--- Work instructions ---
The line containing "Task: Click Columbia's $63,530 tuition value" and every line after it, through the end of the records below, are to be reproduced exactly, with the pictures left out.

--- Information given ---
───

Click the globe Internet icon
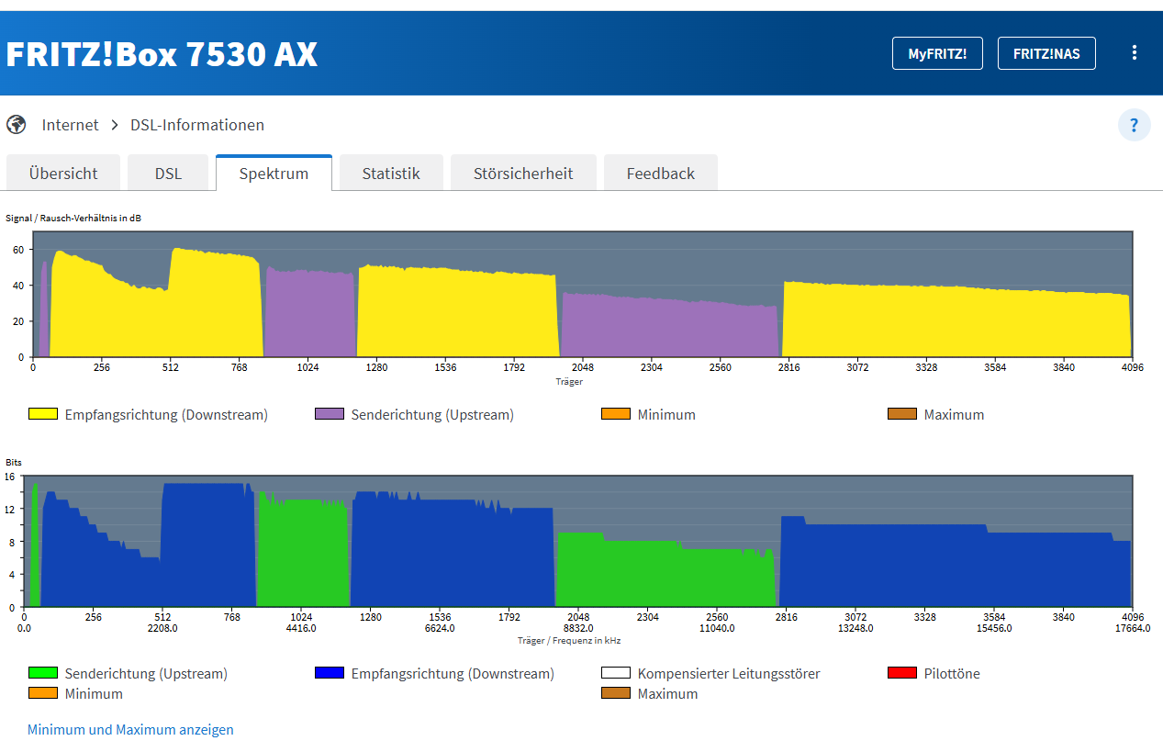 pos(17,125)
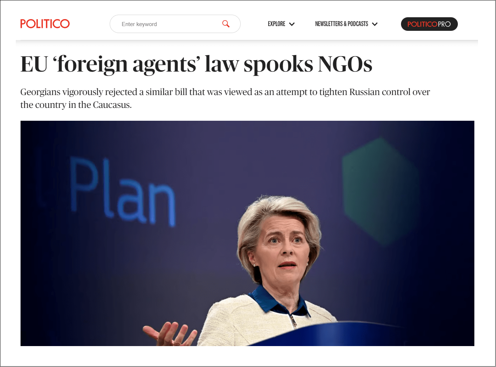
Task: Focus the Enter keyword search field
Action: [175, 24]
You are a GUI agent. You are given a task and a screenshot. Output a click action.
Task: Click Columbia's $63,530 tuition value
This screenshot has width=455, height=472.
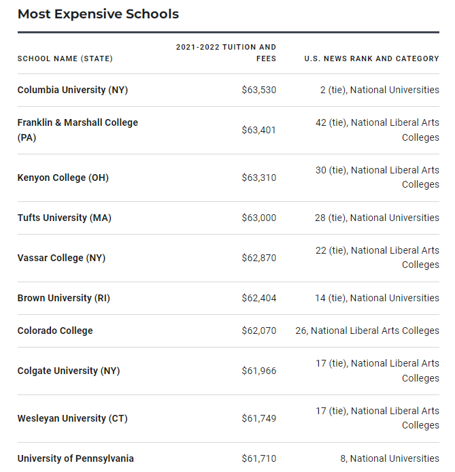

───

--- Answer space ---
Task: Click Columbia's $63,530 tuition value
This screenshot has width=455, height=472.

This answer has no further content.